Недаром теологов тянет к русскому человеку: он метафизичен, из него лезет наружу мистическая субстанция души, как носовой платок из кармана. При всей своей обрядовой помпезности русское православие тоже с щелью. При всех своих поразительно сильных по цвету средневековых иконах оно черно-белое, не знает оттенков. Оно похоже на спущенное колесо. Весомо лежит, скверно едет. Сидя на этом колесе, замечательно глядеть на звездное небо и рассуждать о русском хлебосольстве. Наверное, водка – единственная святая вода, которая, как с ней ни борись, не перевелась на Руси. Замечательно никуда не ехать.
Через щель русская душа непосредственно наблюдает мир, не прибегая к помощи банального человеческого зрения, и напрямую общается с Богом. Этот опыт уникален. С точки зрения не вечности, но щели. Этот опыт – достояние русской культуры. Счастье и гордость. Прошлой и будущей. Она никогда не останется безработной. В отличие от неуместной российской цивилизации.

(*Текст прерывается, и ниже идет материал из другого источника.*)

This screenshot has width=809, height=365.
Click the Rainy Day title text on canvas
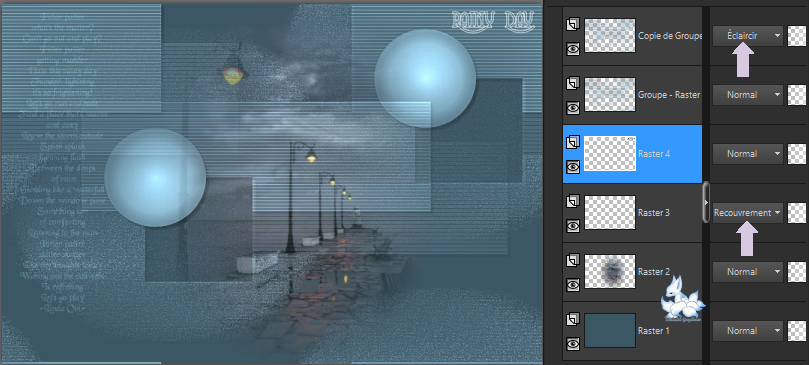[493, 22]
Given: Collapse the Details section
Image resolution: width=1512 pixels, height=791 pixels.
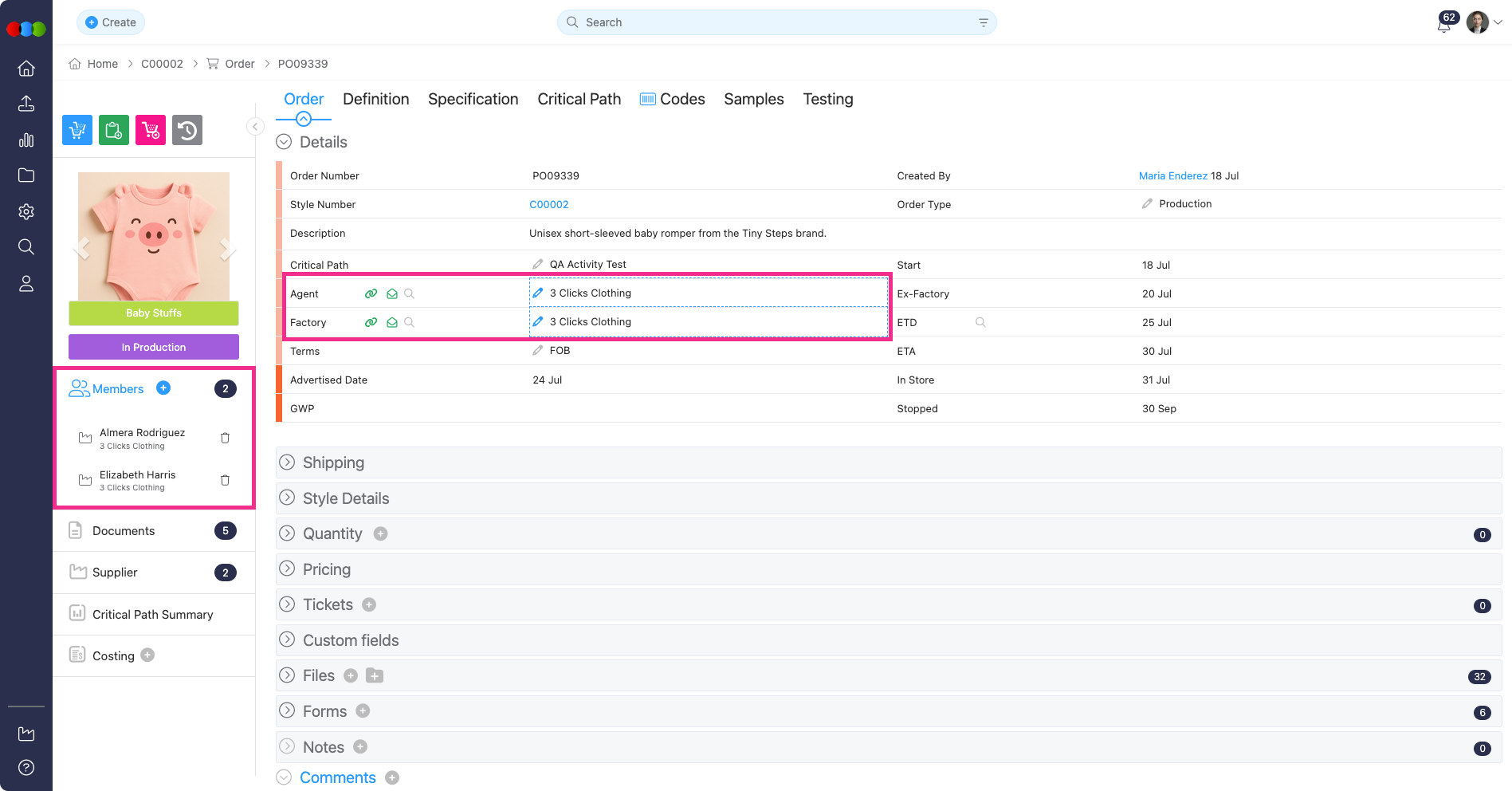Looking at the screenshot, I should (x=284, y=142).
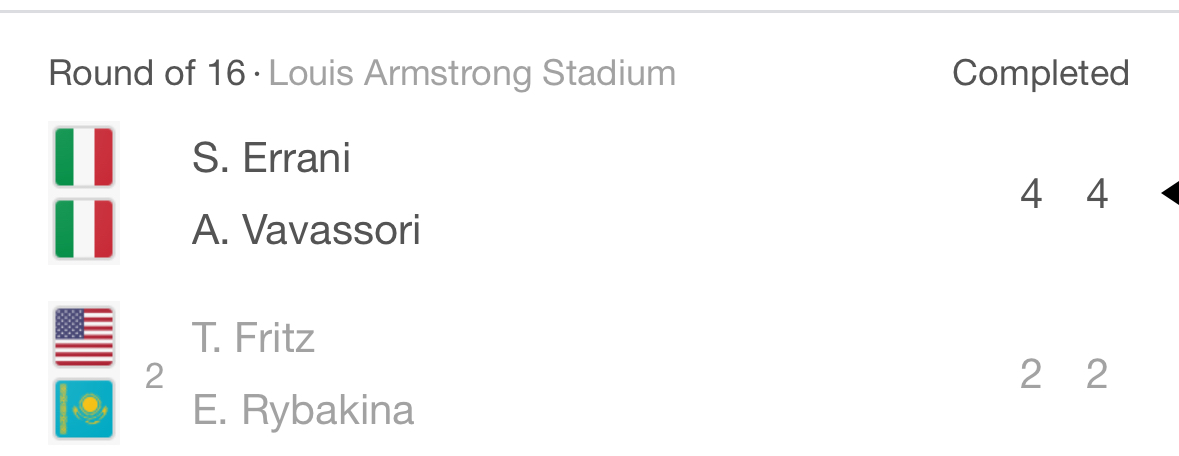
Task: Select Errani/Vavassori second set score 4
Action: [1097, 194]

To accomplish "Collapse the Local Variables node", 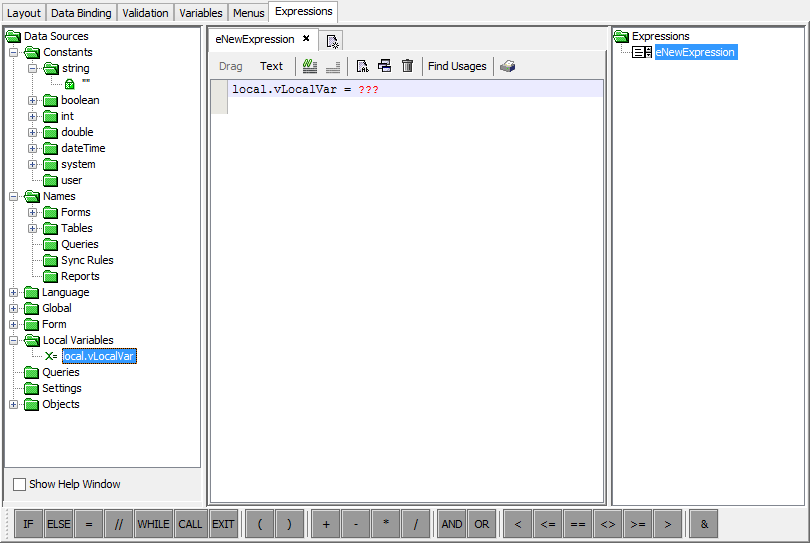I will point(14,340).
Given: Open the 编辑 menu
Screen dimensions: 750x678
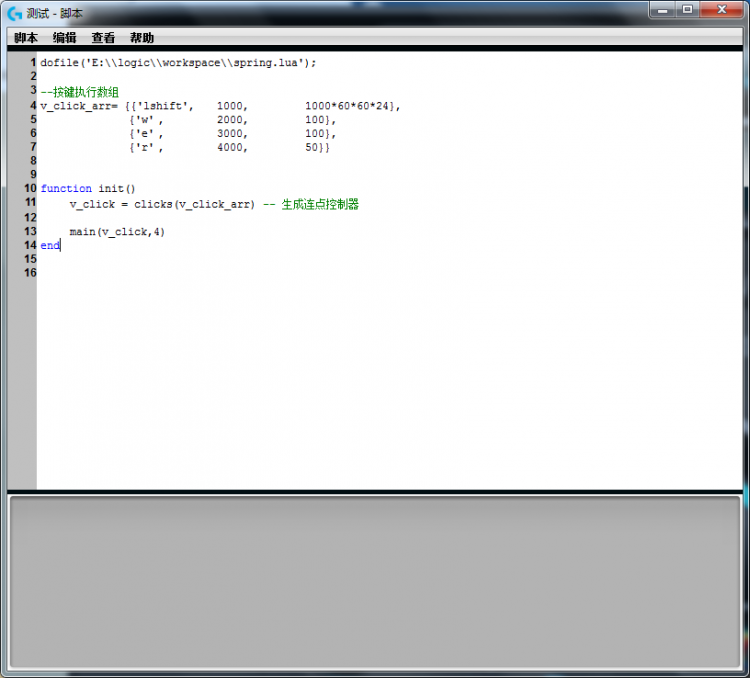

В цивилизации русские – обидчивые подражатели, охваченные парадоксальной думой о том, что они изобрели все раньше и лучше других, но их на ярмарке идей обобрали евреи и иностранцы. У молодого Чехова есть юмористический рассказ, где сравнивается русский ум с французским.
«Русский ум – изобретательный ум! – рассуждает его персонаж. – Только, конечно, ходу ему не дают, да и хвастать он не умеет… Изобретет что-нибудь и поломает или же детишкам отдаст поиграть, а ваш француз изобретет какую-нибудь чепуху и на весь свет кричит. Намедни кучер Иона сделал из дерева человечка: дернешь этого человечка за ниточку, а он и сделает непристойность. Однако же Иона не хвастает». А вот если взять семейный пример, то мой далекий загадочный родственник Попов выдумал не какую-нибудь непристойность, а радио, причем раньше Маркони. Об этом знает в России каждый школьник. Я тоже, естественно, в этом уверен.